In one of his better known essays, A Positive Program for Laissez Faire (1934) Simons set out a program of reform to bring private enterprise back to life during the Great Depression.

"Eliminate all forms of monopolistic market power, to include the breakup of large oligopolistic corporations and application of anti-trust laws to labor unions. A Federal incorporation law could be used to limit corporation size and where technology required giant firms for reasons of low cost production the Federal government should own and operate them... Promote economic stability by reform of the monetary system and establishment of stable rules for monetary policy... Reform the tax system and promote equity through income tax... Abolish all tariffs... Limit waste by restricting advertising and other wasteful merchandising practices."

Henry Simons argued for changing the financial architecture of the United States to make monetary policy more effective and mitigate periodic cycles of inflation and deflation. The goal of changing the "monetary rules of the game" in this way was to "prevent… the affliction of extreme industrial fluctuations"—in other words, the business cycle.


Positive Program

In the early 1930s, Simons began a period of intense activity. He published his “Syllabus Materials for Economics 201” (Simon, 1933a). He also wrote three memoranda about banking and monetary policy sent to academic economists and key policymakers in Washington D.C. The first responded to the March 1933 banking crisis and called for radical reconstruction of the banking industry using 100% reserves (Simons, 1933c). He wrote two other memoranda in November 1933, which called for greater centralization of monetary policy using the Federal Reserve (1933f).
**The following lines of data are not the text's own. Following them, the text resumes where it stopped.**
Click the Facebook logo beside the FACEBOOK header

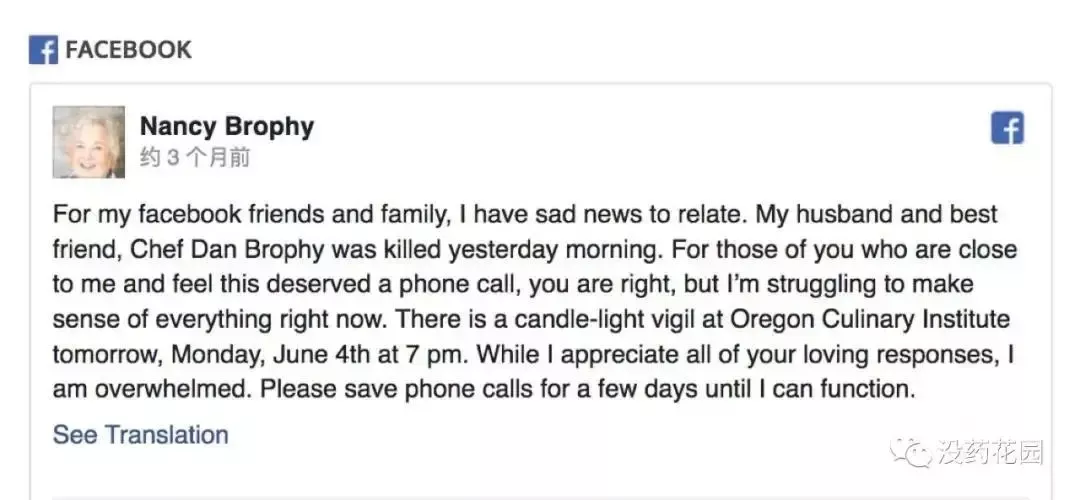point(43,49)
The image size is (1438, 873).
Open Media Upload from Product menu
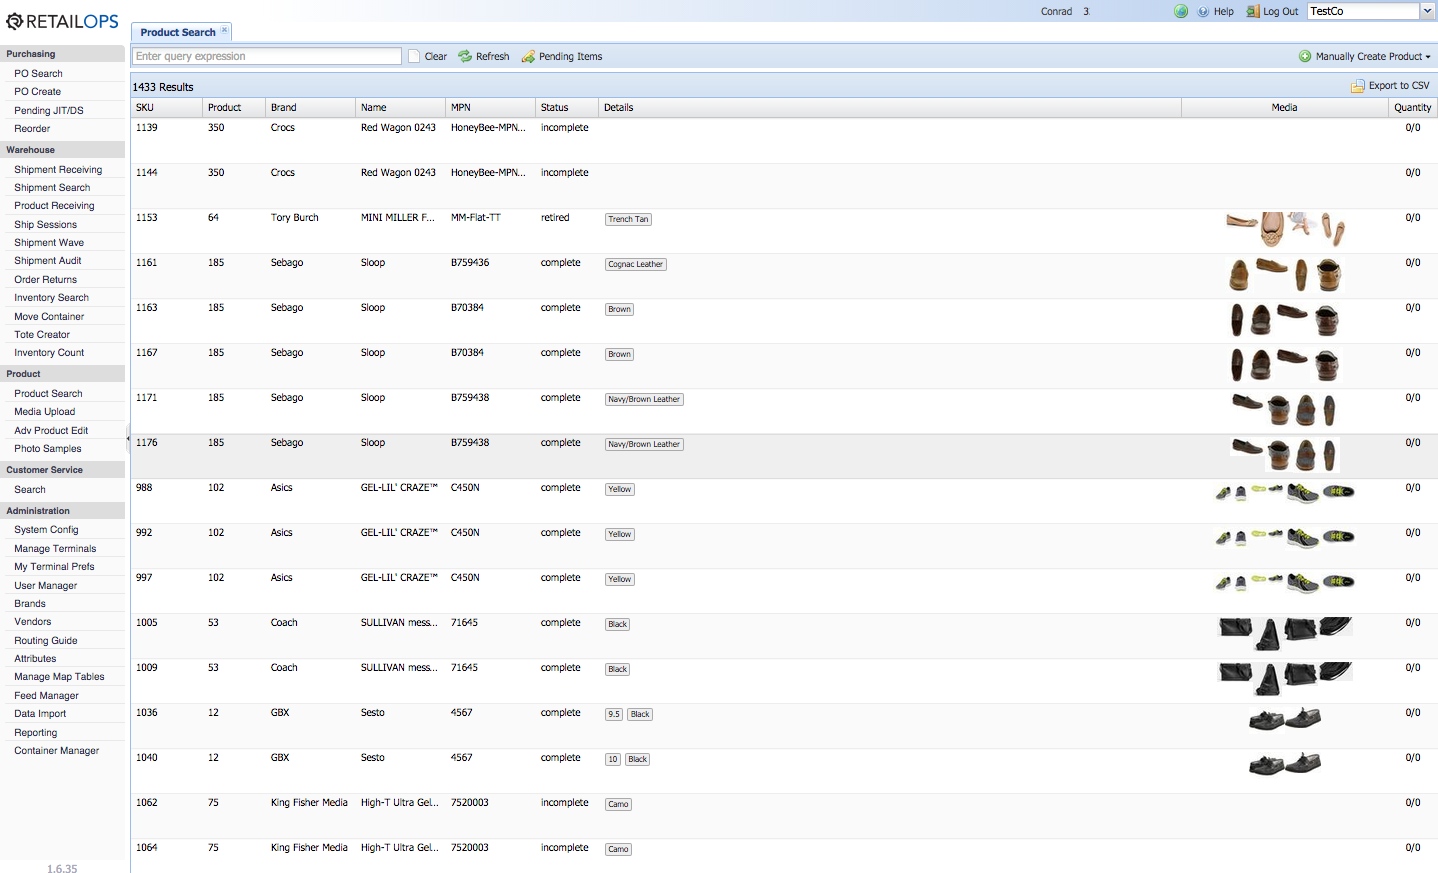click(44, 412)
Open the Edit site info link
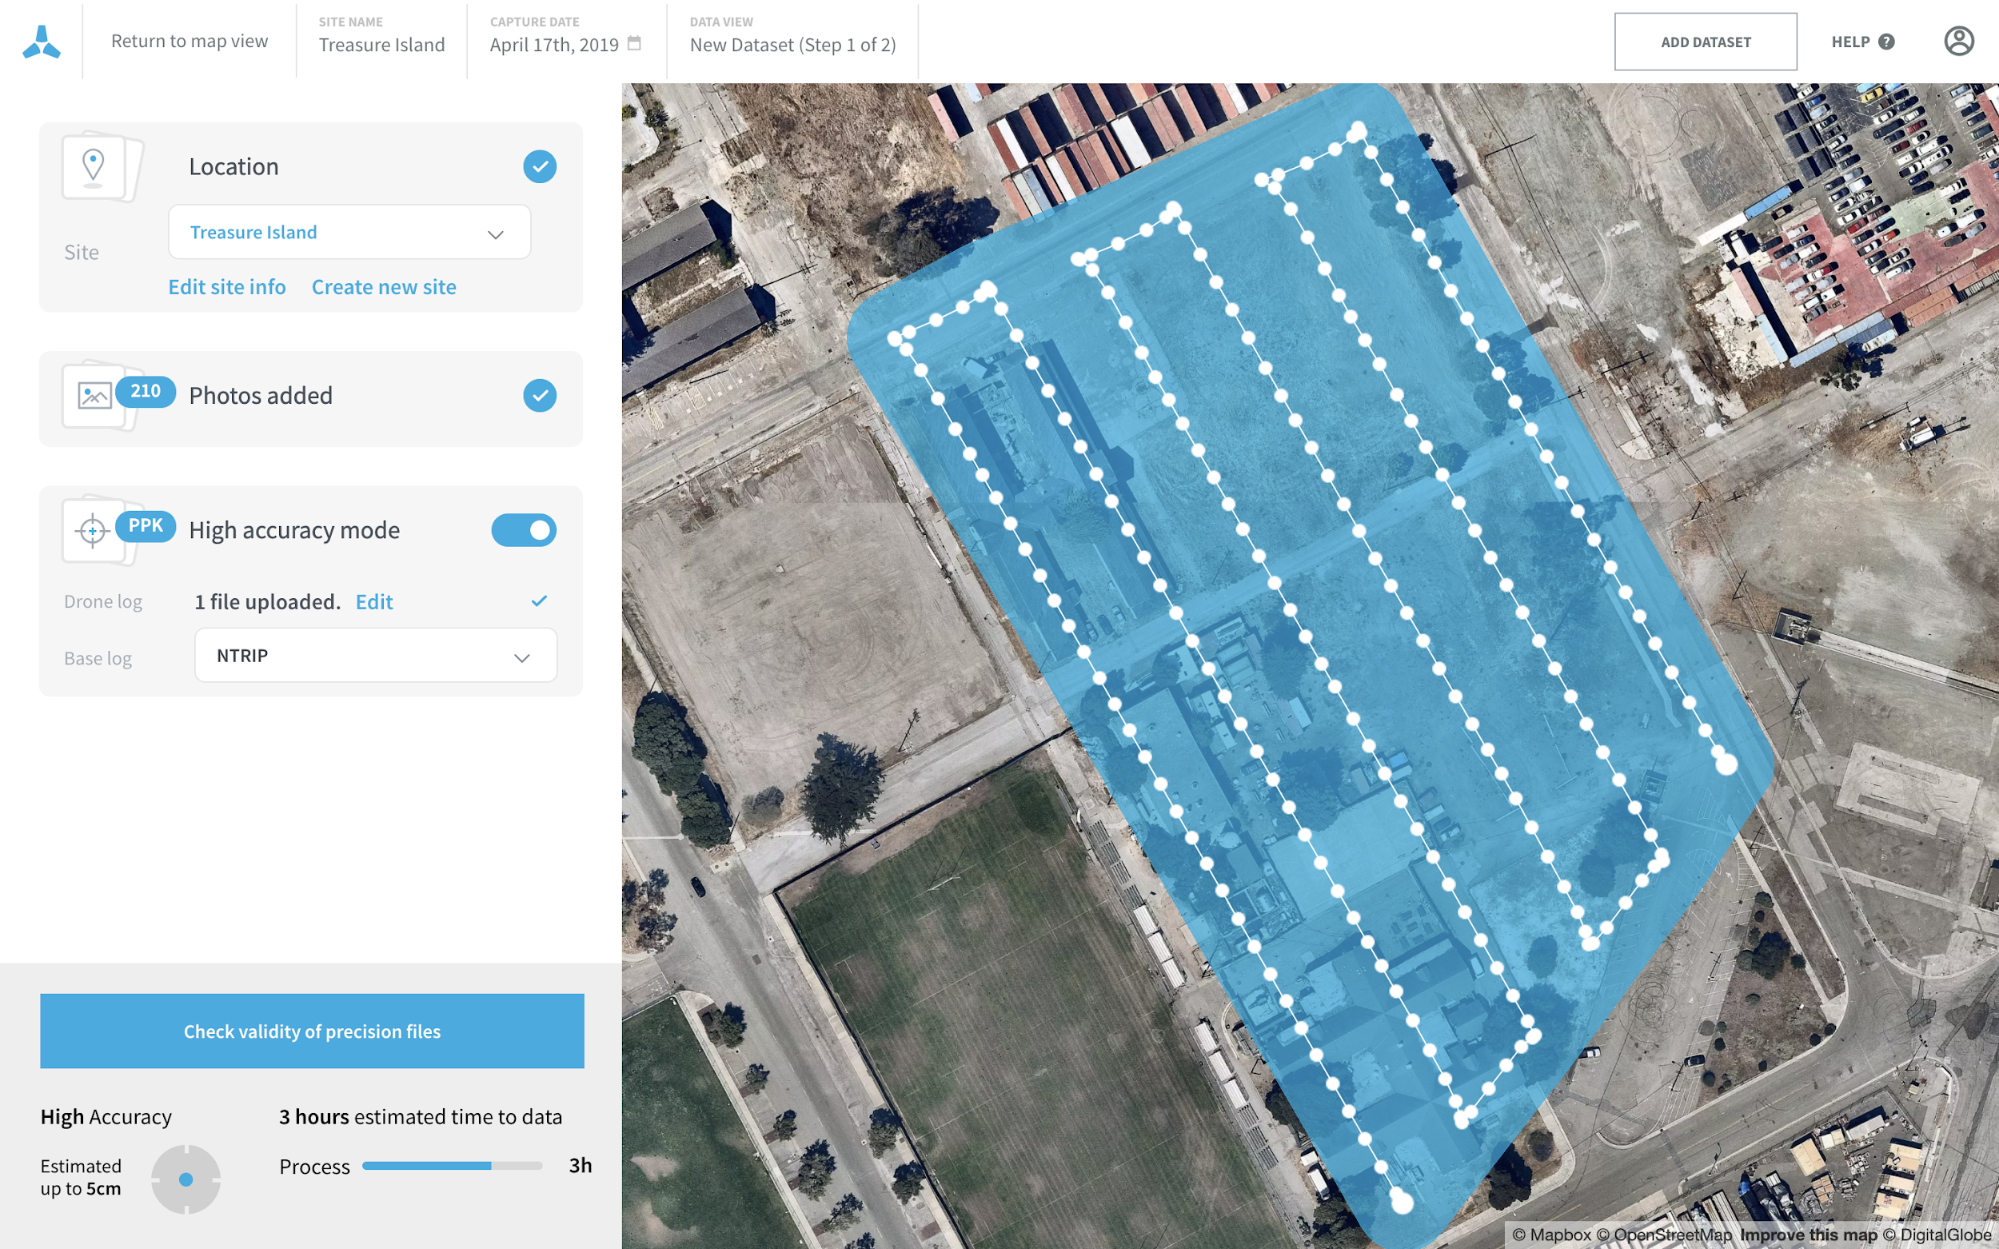The height and width of the screenshot is (1249, 1999). 227,287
In March 1934, Simons went to Washington D.C. to help Senator Bronson Cutting formulate a bill that would bring the money supply and availability of credit under stronger federal control (Phillips 1995, 81-93). This frenzy of activity culminated in the publication of the Positive Program in 1934, which included the monetary proposals of the Chicago memoranda, but added the more wide-ranging calls for social control (Kasper 2011, 11)
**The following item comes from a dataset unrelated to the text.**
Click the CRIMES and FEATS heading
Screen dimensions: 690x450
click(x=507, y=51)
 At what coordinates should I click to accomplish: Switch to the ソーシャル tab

Rather than presenting a carefully reasoned theoretical analysis about income taxation, he chose to write a “PO essay” (Simons 1934a, 40,) consisted of a twofold investigation of: a “general analysis” of the necessary conditions for a system of classical liberalism and a delineation of the policy proposals designed to move toward those conditions (Simons 1934a, 41; ibid.)


Classical Liberalism

Simons based his position on classical liberty principles. He wrote: “….A cardinal tenet of libertarians is that no one may be trusted with much power --- no leader, no faction, no party, no “class,” no majority, no government, no church, no corporation, no trade association, no labour union, no grange, no professional association, no university, no large organization of any kind…” (Simons 1948, 23.) However, once he embedded the classical liberal state in an organic society, a larger role for the government became possible. Secondly, his interpretations of the theory of imperfect competition and monetary theory also added to the interventionist bent of the Positive Program. Simons believed that liberty and equality should serve as the standards for guiding the conduct of individuals in society. By liberty he meant the "freedom to associate or disassociate" in a variety of settings, including the economy, the political realm and social discourse (Simons 1945, 3; ibid.) equality, he meant equality of opportunity to participate in economic, political and social activity. Simons described society not as a static collection of rational individuals or a "mere aggregate of reified aspects"; rather he viewed society as "a living, functioning organization or 'organism'" that changed over time (Simons 1945, 2; ibid.)

He characterized economic activity as “…petty warfare . . . within groups..” (Simons 1934a, 44). As long as economic activity took place within a “…stable framework of legal rules . . . [of] competition, limited rights of private property, and free exchange…. the pursuit of self interest resulted in ‘a kind of private warfare; which produced the most output and consequently benefited all members of society…” (Simons 1937, 3; Kasper 2011, 17)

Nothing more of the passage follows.